_TASK TO CARRY OUT_
Copy, from the material below, each line that contains the word "cursor".

_GIVEN DATA_

※ ※ ※

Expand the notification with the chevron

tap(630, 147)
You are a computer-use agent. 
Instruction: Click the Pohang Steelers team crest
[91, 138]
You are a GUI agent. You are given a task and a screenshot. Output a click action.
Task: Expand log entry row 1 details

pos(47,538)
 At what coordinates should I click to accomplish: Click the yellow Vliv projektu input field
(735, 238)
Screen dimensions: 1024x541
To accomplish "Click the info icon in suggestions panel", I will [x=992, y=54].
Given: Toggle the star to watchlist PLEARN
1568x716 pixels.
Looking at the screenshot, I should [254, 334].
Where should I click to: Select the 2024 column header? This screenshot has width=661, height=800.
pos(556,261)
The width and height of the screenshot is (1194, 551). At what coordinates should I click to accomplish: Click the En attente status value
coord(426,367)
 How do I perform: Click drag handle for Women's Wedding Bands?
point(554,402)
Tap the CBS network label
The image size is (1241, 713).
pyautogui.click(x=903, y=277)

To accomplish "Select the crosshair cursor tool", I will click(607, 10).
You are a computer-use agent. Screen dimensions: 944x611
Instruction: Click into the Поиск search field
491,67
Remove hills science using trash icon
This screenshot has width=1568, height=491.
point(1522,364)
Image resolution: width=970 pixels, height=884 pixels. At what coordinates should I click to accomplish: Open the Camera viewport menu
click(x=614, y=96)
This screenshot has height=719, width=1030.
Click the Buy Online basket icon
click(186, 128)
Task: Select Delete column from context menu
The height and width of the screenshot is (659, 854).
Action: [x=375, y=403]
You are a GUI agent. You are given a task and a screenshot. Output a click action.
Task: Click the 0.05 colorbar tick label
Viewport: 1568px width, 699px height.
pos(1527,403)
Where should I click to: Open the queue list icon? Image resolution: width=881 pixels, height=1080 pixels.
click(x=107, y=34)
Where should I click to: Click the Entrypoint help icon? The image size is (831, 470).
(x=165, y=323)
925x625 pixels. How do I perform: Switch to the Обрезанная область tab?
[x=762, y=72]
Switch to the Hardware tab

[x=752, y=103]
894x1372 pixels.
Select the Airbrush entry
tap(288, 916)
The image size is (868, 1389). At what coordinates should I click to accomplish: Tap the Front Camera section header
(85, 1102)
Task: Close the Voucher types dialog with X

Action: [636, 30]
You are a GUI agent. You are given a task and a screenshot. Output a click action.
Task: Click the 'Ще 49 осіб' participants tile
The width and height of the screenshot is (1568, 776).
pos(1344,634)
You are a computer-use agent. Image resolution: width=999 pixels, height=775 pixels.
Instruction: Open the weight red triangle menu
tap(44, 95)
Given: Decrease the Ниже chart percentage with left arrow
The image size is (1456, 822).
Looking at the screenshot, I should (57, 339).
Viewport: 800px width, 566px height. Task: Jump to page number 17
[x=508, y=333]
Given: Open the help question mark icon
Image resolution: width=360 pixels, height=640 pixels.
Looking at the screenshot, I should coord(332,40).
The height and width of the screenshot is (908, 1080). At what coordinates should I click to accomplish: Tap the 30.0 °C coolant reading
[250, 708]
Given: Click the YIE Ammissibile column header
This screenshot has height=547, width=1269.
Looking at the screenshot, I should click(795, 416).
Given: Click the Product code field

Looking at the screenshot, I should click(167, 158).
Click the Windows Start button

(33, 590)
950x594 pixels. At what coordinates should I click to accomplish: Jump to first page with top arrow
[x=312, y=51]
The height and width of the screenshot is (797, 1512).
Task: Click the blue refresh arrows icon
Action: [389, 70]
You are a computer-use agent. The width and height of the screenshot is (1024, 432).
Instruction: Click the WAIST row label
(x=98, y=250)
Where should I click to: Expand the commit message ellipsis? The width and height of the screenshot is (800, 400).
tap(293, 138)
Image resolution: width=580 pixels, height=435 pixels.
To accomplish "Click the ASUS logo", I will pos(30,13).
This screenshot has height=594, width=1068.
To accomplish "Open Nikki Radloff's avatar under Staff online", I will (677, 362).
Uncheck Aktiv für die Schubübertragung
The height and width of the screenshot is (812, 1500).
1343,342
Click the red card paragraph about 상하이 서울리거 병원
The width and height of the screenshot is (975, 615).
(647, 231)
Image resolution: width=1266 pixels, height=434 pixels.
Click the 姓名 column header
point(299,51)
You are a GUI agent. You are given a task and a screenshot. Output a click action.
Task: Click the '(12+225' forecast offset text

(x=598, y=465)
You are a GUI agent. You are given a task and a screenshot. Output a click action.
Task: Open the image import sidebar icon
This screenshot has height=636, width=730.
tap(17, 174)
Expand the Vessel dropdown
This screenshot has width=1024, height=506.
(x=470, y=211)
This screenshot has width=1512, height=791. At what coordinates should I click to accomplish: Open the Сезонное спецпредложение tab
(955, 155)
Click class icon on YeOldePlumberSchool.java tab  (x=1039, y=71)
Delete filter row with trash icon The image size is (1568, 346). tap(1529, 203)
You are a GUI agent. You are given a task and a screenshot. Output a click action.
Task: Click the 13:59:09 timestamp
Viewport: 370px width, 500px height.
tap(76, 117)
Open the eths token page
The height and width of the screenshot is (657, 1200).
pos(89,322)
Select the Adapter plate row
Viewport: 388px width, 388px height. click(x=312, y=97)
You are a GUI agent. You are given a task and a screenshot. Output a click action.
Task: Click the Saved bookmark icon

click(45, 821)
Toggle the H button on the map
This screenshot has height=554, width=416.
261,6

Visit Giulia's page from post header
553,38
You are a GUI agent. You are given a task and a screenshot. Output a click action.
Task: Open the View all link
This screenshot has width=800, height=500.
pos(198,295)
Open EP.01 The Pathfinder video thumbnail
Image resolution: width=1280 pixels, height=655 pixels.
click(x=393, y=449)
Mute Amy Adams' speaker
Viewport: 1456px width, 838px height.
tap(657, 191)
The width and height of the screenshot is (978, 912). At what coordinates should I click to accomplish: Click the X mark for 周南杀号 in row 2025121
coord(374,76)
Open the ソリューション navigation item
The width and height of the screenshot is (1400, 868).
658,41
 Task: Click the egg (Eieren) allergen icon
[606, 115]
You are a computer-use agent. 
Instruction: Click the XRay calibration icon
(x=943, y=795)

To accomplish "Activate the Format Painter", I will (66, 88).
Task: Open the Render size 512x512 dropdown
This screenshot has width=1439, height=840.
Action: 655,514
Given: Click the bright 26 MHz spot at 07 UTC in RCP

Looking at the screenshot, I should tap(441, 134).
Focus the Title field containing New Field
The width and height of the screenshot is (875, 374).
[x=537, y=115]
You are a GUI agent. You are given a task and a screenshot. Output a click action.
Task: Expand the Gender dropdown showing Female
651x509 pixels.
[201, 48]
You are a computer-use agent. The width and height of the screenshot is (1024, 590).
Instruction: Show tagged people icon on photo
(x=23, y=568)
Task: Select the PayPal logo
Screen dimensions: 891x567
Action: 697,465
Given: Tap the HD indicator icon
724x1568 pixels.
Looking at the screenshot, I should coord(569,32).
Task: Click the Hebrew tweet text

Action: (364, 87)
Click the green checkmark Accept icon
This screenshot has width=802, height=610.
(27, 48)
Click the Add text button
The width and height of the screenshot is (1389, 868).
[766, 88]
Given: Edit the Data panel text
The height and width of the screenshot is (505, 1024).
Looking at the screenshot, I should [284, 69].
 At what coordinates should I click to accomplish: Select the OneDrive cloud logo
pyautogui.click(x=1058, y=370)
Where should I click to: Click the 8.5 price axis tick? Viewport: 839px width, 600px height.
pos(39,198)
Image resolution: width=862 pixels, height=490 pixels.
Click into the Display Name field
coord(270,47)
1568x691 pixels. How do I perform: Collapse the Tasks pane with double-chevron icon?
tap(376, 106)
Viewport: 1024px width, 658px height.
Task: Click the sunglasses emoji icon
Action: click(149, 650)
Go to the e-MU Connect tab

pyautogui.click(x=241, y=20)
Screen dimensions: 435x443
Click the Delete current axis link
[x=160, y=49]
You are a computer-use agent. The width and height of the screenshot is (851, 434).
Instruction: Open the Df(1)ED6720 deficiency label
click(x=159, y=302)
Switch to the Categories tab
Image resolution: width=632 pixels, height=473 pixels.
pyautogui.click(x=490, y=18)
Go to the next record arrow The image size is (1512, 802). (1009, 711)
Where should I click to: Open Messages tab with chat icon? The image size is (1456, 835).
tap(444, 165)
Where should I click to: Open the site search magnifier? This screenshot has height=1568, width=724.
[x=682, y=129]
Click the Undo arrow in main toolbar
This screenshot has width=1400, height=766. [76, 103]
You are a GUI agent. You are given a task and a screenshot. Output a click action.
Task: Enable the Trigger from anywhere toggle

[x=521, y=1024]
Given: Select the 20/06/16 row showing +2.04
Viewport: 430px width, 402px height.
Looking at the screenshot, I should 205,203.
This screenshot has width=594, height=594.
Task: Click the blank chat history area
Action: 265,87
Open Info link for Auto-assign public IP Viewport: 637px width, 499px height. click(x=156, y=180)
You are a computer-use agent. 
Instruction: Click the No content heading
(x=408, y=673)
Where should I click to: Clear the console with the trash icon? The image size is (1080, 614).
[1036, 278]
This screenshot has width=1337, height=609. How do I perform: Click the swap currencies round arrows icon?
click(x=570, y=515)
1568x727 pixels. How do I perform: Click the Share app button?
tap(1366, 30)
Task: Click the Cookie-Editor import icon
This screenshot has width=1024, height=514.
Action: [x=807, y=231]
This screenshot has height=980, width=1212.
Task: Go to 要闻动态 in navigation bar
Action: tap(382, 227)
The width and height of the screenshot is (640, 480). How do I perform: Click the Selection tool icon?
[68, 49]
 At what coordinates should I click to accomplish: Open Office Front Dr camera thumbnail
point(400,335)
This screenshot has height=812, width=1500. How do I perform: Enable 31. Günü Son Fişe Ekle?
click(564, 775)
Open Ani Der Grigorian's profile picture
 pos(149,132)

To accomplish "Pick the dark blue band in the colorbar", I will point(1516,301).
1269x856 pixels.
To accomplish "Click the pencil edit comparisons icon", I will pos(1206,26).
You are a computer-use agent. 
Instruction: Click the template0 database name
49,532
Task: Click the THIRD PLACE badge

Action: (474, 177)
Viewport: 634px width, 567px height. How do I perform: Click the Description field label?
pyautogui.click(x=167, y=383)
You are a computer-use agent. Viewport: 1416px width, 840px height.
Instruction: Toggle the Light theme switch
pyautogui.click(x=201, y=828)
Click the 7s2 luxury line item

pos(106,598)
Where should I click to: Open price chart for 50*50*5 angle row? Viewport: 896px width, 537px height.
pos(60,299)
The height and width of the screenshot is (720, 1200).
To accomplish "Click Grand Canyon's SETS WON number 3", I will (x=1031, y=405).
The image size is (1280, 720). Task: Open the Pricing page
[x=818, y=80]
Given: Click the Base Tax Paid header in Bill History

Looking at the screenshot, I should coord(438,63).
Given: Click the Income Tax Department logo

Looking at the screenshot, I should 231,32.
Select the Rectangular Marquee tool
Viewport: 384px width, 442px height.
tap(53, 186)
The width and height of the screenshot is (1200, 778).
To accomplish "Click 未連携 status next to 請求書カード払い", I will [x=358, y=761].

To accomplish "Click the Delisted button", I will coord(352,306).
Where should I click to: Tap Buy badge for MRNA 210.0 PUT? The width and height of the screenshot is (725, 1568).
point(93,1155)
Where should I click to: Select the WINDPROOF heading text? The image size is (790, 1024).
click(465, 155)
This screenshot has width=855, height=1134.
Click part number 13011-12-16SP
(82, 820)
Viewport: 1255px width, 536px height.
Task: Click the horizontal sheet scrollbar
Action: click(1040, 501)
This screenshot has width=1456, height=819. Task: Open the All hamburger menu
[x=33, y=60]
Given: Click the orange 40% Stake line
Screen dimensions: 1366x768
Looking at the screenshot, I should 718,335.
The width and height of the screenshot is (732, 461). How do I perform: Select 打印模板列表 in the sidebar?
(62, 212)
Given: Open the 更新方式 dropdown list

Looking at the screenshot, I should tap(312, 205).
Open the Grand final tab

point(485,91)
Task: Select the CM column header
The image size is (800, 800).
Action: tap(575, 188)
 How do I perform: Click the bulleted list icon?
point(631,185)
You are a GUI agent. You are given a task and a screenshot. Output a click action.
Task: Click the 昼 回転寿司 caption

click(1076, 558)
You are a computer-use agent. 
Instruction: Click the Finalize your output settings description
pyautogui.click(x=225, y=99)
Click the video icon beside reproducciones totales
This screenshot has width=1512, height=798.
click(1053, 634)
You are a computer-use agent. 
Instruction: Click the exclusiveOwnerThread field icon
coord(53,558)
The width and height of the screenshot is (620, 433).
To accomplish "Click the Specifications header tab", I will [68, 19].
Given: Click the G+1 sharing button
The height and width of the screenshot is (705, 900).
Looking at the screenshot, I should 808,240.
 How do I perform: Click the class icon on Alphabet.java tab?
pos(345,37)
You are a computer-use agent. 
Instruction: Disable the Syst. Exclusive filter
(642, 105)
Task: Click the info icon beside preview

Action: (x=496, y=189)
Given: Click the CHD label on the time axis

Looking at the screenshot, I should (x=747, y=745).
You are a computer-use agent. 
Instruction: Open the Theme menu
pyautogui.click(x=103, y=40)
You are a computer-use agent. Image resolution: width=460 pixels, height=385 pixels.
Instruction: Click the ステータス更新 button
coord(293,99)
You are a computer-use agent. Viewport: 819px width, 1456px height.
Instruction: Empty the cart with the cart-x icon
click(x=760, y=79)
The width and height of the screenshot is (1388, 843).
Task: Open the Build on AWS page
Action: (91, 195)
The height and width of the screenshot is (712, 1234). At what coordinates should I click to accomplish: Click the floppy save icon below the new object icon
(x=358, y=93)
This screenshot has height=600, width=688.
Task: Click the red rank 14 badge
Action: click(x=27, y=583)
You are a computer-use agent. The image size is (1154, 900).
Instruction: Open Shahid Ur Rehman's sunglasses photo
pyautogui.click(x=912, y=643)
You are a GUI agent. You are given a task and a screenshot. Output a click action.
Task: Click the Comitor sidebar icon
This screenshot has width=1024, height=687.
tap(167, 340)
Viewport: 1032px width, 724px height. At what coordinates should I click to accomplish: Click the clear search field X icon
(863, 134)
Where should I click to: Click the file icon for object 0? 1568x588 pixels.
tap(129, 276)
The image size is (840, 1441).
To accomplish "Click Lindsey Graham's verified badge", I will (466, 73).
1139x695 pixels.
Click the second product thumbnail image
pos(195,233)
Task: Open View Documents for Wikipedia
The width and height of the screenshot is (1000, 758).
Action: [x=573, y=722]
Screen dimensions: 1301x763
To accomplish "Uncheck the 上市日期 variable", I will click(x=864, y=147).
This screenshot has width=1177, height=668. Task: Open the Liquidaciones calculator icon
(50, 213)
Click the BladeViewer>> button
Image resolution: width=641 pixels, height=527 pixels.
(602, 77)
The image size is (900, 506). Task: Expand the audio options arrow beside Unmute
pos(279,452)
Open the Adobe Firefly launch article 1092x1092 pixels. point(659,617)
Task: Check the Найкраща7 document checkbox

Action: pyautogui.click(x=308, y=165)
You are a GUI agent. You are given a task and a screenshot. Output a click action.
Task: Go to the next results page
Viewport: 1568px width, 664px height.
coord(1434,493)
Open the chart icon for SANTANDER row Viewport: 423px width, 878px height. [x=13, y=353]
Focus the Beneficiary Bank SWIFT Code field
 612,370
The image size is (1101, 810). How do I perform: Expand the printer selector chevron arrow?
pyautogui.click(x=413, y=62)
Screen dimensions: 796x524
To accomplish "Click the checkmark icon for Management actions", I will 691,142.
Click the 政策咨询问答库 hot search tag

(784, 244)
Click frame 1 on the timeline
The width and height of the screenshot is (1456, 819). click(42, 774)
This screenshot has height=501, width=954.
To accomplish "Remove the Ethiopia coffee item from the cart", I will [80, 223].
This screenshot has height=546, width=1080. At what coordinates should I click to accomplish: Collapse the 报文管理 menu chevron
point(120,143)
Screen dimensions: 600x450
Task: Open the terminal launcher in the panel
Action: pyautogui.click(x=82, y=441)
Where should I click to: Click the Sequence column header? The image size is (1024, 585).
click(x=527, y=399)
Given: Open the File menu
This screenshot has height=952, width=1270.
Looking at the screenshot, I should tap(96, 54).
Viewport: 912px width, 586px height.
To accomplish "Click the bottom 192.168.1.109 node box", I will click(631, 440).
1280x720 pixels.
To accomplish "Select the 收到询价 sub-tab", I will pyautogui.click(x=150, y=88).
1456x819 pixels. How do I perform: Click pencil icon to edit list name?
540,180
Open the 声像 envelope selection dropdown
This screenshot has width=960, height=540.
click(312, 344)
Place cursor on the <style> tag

※ ※ ※

_WORKED SOLUTION_
To accomplish "Select the crosshair cursor tool", I will click(607, 10).
Place cursor on the <style> tag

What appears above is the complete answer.